#### Data section
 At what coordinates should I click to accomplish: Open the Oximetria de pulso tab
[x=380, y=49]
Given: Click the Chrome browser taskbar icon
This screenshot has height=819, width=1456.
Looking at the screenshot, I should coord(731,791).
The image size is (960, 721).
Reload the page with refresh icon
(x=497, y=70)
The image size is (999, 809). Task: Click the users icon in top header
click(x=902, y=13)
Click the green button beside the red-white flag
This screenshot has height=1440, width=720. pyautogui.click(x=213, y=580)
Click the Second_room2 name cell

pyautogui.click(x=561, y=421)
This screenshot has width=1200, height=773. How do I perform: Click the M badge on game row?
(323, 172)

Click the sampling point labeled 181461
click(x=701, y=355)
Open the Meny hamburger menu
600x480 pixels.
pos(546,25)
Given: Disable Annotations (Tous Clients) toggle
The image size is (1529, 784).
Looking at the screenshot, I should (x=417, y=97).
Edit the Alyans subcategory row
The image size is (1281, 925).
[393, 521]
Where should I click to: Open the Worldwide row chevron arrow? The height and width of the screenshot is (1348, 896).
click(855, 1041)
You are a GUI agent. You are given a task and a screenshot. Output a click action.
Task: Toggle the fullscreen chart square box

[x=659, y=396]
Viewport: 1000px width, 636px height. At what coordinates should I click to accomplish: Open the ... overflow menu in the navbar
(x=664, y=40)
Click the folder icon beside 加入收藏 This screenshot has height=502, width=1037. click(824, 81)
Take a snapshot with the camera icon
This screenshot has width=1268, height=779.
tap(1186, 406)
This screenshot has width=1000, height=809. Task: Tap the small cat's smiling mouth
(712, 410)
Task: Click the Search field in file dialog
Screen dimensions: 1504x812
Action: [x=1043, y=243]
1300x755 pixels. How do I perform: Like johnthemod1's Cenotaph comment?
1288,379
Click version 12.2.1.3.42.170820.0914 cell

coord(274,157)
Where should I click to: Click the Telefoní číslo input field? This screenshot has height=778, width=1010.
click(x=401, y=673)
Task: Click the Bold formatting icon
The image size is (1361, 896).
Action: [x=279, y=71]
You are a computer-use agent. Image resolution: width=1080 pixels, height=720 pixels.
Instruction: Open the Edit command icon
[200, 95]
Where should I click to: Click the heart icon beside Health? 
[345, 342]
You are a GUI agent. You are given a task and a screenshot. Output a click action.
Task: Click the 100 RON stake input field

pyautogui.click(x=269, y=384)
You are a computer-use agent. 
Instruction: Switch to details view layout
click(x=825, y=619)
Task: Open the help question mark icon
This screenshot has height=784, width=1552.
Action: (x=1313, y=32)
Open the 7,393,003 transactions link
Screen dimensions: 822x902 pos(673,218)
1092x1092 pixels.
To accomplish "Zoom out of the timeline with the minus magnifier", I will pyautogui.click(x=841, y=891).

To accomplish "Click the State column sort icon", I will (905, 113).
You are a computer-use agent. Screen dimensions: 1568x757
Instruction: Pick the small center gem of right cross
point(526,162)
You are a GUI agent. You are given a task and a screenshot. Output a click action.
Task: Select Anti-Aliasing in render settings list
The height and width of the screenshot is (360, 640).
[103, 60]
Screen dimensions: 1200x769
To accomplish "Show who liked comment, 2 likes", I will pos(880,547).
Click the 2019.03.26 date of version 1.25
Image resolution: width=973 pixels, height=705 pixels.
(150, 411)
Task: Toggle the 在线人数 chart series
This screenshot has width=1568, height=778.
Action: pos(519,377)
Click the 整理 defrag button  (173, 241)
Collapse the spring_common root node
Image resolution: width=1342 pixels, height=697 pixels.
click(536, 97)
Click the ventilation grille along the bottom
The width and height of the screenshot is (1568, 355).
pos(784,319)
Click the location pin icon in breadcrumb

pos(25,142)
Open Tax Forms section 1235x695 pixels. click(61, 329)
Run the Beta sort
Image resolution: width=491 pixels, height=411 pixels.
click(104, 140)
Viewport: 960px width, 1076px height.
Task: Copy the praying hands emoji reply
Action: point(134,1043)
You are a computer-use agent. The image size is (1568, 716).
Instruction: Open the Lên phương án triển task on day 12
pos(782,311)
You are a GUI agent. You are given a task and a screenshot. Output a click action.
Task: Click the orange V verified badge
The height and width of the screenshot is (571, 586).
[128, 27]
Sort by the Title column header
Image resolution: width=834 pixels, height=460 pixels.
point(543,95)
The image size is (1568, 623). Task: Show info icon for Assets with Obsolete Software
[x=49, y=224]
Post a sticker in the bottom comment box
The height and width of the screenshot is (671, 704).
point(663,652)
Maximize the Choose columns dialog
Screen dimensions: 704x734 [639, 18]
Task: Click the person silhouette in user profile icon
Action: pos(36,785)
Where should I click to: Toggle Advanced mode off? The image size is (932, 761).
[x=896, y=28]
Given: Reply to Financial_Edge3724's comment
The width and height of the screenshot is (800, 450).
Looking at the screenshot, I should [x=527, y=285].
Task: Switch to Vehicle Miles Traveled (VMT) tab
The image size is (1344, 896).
########
• **Work required**
Say, as a number only, how many lines of the data contain "will".

• **Written answer**
3